Türkei
Das Zittern geht weiter
Im ersten Wahlgang konnte sich die Demokratie in der Türkei noch nicht durchsetzen - die Autokratie aber auch nicht. In zwei Wochen hat die Pressefreiheit eine zweite Chance.
Von Vaterlandsverrätern war die Rede. Fernsehbilder von fanatisierten Anhängern des Noch-Präsidenten Recep Tayyip Erdogan schockieren. Sie reagieren mit Hass auf ihre Landsleute, die nicht Erdogan, sondern die oppositionellen Kandidaten bei der Präsidentenwahl unterstützten. Die Erdogan-Anhänger sind genau die Leute, die der Einschränkung von Grundrechten applaudieren.
Die Liste der autokratischen Aktionen Erdogans und seiner AKP-Partei ist lang. Unvergessen sind seine Brutalität und Willkür gegen Medienschaffende wie Mesale Tolu oder Can Dündar. Kritische Medien von einst mussten schließen, die Journalisten in der Türkei dürfen nur noch senden oder schreiben, was dem Regime in den Kram passt.

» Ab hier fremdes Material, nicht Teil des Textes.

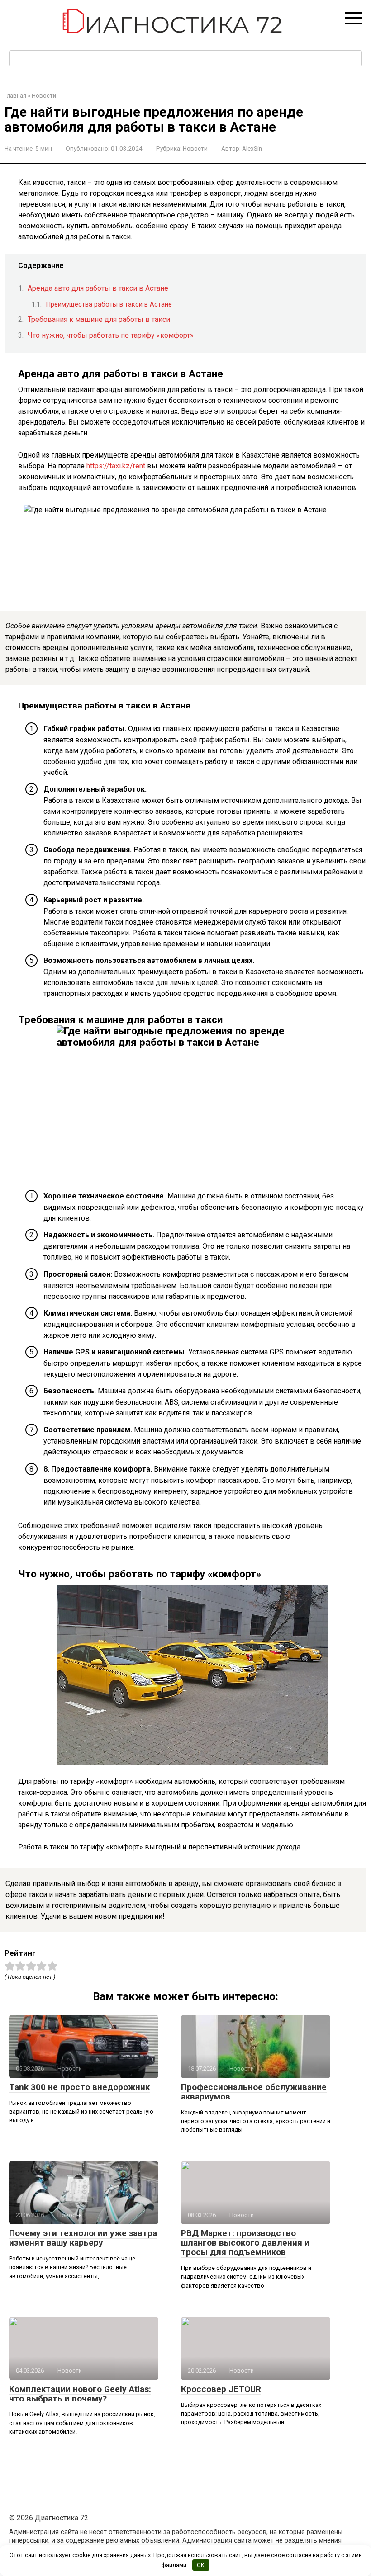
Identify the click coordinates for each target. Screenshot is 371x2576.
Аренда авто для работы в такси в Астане (98, 288)
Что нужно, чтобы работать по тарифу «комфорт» (111, 335)
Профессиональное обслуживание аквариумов (254, 2092)
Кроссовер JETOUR (221, 2389)
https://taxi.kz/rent (115, 466)
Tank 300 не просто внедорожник (79, 2087)
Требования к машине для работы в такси (99, 319)
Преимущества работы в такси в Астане (109, 304)
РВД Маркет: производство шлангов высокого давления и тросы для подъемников (245, 2242)
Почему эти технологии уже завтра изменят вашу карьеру (83, 2238)
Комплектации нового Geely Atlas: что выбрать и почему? (80, 2394)
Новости (195, 148)
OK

Das Wahlergebnis vom 14. Mai zeigt, dass es eine Chance gibt, den Autokraten aus dem Präsidentenpalast zu vertreiben. Zwei Wochen später wird die Stichwahl darüber entscheiden, wer das Rennen macht. Die Demokratie und damit die Pressefreiheit bekommen eine zweite Chance. Hoffen wir für alle Journalistinnen und Journalisten in dem Land wie auch im Exil, dass Erdogan verliert. Es wäre ein unermesslicher Gewinn für die Freiheit.